Things at work have been going really well. For the most part... I've been making new friends which I am extremely grateful. I went out for some drinks after work with a few coworkers. I like to think of it as 'restaurant initiation'. In the restaurant business, going out with co-workers for the first time is crucial. This experience will be how they view/treat you inside and outside of work. However, I never need to worry about the restaurant initiation. Because I'm badass.
Moving on. However, it is really hard to not talk about work with you are out with coworkers. Whether it is swapping stories about horrible guests or overly expressing frustrations about fellow coworkers. Even though in reality, work should be the LAST thing you should want to talk about since it consumes 90% of your life. But that's just where the conversation always ends up. We stroke up a conversation about bartending at TRH and everyone there put in there two cents. It was just a minor conversation of a night full of many different topics. This was at least a month ago.
So about a week or so ago, I get approached by a manager who asked me if I told a co-worker two things. 1. That I was going to be a bartender and 2. a current bartender was getting fired. Um, what? Got to love the restaurant business. Lies, bullshit & drama. What do I do? Just not talk to coworkers about work anymore? Since that is an impossibility, I just need to be more careful about what I say in front of certain people. Certain people who take what you say, turn around and make shit up. Noted.
I was extremely upset about it because I definitely stay away from drama and I just started there. That is not the impression that I wanted to make. Oh well, people are going to think whatever they want to think. Take it and move on. As Will Ferrell so eloquently stated in Old School, "Keep on truckin'."
Also in an after-work conversation with fellow coworkers, I had some tell me, "You know who you remind me of? Maci from 16 and Pregnant." My response: "Ummm, I look pregnant?"
He assured me that I didn't look pregnant. He also said that it was my personality that was more resonate of her than my looks.
So I decided to do a little research on Maci. Maci is a teenager from Chattanooga, Tennessee who got knocked up her sophomore year of high school by her boyfriend Ryan. She named the kid Bentley. And I'll name my child Maserati.
She was involved in cheerleading, softball and dirt bikes in high school. Strike 1. I don't even know how to hold pom poms properly. Strike 2. I have zero aim whatsoever. Try to hit a target and instead, I'll hit someone behind me. Strike 3. Bikes scare me and I yell at strangers on bikes who don't wear helmets. Not seeing the similarity...

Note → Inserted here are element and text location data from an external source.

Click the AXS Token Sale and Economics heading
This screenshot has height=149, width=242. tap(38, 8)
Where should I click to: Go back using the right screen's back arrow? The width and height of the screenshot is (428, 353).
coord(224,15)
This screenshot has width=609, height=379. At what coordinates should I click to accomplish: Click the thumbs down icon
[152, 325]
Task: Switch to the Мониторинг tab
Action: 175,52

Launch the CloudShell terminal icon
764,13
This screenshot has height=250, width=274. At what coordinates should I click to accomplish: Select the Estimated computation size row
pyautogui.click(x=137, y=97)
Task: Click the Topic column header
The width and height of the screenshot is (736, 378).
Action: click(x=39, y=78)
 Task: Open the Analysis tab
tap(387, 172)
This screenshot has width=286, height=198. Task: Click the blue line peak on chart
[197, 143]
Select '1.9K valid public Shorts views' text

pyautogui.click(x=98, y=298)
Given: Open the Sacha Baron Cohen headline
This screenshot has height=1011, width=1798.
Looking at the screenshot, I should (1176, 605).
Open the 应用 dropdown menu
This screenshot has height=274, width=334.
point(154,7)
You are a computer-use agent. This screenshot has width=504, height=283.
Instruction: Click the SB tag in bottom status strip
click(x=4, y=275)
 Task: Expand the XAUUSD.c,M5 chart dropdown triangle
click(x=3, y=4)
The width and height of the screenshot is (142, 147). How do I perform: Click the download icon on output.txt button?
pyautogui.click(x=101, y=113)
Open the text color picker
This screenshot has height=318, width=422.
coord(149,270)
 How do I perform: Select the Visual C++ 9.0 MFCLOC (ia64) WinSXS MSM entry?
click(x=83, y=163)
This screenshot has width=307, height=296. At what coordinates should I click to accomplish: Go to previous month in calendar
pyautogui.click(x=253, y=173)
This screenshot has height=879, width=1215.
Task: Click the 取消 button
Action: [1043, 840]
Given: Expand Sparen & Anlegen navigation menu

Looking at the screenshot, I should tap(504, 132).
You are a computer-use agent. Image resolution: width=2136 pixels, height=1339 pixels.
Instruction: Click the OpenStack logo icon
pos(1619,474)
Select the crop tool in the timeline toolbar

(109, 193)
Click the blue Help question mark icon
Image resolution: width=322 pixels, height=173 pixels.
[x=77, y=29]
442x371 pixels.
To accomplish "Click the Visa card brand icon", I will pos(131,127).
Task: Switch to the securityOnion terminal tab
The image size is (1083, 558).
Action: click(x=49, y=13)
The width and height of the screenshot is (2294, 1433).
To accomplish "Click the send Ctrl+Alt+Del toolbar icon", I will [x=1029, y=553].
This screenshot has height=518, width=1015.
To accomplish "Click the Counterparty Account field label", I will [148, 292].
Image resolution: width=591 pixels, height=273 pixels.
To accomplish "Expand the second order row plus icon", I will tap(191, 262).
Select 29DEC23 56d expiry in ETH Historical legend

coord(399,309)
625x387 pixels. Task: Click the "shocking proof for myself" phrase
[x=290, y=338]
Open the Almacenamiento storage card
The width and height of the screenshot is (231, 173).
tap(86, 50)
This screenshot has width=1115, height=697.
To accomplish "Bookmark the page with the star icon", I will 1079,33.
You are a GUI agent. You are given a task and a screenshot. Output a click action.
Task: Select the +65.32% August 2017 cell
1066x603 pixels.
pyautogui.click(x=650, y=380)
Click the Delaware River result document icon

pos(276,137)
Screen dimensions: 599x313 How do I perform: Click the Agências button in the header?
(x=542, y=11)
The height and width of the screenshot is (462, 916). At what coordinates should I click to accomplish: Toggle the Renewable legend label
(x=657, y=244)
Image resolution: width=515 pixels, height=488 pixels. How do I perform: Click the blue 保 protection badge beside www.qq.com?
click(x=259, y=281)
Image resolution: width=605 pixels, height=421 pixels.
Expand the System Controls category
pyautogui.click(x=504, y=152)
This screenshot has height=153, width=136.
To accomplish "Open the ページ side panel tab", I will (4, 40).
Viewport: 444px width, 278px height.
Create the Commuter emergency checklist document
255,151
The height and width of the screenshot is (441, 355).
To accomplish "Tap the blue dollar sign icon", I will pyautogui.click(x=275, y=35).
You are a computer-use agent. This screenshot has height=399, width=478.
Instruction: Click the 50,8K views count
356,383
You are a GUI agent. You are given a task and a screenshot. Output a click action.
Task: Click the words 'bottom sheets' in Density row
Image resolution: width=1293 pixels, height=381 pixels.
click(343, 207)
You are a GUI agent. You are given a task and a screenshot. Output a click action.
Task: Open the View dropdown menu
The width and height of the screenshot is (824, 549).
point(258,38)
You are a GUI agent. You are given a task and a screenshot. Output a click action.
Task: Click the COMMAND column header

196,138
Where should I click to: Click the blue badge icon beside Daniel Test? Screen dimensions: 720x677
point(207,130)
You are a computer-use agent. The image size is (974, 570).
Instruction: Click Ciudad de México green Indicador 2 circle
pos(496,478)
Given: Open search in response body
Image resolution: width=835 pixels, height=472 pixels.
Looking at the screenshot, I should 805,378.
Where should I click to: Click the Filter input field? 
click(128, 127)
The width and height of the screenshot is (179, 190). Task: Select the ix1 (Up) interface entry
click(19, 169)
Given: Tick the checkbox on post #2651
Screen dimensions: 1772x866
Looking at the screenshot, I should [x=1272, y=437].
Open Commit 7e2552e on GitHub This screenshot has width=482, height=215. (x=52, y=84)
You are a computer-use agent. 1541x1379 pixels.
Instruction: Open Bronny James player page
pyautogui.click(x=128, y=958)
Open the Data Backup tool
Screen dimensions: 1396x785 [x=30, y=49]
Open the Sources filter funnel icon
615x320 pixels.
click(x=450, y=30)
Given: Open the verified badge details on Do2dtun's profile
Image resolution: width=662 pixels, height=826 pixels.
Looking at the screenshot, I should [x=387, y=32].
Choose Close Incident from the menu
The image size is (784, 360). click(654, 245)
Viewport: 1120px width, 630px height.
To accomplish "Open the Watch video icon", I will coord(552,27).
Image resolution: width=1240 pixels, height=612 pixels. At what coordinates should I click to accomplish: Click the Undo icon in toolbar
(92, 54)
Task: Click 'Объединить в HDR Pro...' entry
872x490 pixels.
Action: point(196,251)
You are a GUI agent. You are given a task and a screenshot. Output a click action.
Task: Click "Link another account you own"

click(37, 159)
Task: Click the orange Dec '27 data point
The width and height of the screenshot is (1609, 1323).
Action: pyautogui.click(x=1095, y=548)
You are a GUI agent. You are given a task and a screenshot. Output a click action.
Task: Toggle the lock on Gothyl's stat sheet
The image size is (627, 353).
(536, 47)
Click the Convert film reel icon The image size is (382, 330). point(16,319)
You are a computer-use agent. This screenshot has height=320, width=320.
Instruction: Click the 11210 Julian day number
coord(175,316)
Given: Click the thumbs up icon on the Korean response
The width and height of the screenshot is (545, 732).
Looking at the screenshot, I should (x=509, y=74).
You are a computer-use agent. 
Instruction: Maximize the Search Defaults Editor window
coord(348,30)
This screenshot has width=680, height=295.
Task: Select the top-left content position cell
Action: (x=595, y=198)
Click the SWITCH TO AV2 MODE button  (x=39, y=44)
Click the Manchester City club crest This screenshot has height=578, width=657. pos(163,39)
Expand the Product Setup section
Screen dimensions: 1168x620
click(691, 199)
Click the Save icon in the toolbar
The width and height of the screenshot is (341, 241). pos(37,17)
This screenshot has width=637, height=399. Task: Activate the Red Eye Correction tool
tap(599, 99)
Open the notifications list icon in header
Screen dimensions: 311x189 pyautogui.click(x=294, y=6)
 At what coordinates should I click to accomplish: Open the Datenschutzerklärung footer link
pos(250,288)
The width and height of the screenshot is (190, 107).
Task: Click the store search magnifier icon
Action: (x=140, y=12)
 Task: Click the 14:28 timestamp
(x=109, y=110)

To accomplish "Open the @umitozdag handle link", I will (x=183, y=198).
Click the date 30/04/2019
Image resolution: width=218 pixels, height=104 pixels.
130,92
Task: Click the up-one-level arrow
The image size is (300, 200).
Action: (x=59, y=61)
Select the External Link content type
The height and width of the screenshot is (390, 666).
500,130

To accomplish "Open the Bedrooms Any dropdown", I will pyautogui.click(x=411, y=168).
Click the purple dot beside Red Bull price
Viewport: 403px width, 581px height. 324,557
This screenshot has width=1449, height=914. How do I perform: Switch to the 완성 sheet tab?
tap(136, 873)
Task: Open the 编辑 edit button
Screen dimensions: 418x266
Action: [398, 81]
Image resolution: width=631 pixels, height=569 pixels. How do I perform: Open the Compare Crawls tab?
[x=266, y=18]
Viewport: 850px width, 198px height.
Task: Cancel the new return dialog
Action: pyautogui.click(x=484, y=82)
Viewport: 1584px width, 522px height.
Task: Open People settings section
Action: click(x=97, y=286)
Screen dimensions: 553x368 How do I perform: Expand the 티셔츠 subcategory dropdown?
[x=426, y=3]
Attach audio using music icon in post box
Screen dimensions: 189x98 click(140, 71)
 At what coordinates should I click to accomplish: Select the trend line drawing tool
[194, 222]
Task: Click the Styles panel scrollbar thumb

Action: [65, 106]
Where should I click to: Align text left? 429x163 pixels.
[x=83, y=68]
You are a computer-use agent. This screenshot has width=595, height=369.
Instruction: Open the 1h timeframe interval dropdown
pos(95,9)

I hate that shit like that happens to me but I believe that this fellow co-worker meant well. Even though he compared me to a pregnant 16 year old. I mean, Maci is pretty. Minus the whole getting knocked up in high school, putting herself on an MTV reality show and now exploiting her family through magazines to make her quick 5 minutes of fame.
"You should've gone to China, you know, 'cause I hear they give away babies like free iPods. You know, they pretty much just put them in those t-shirt guns and shoot them out at sporting events."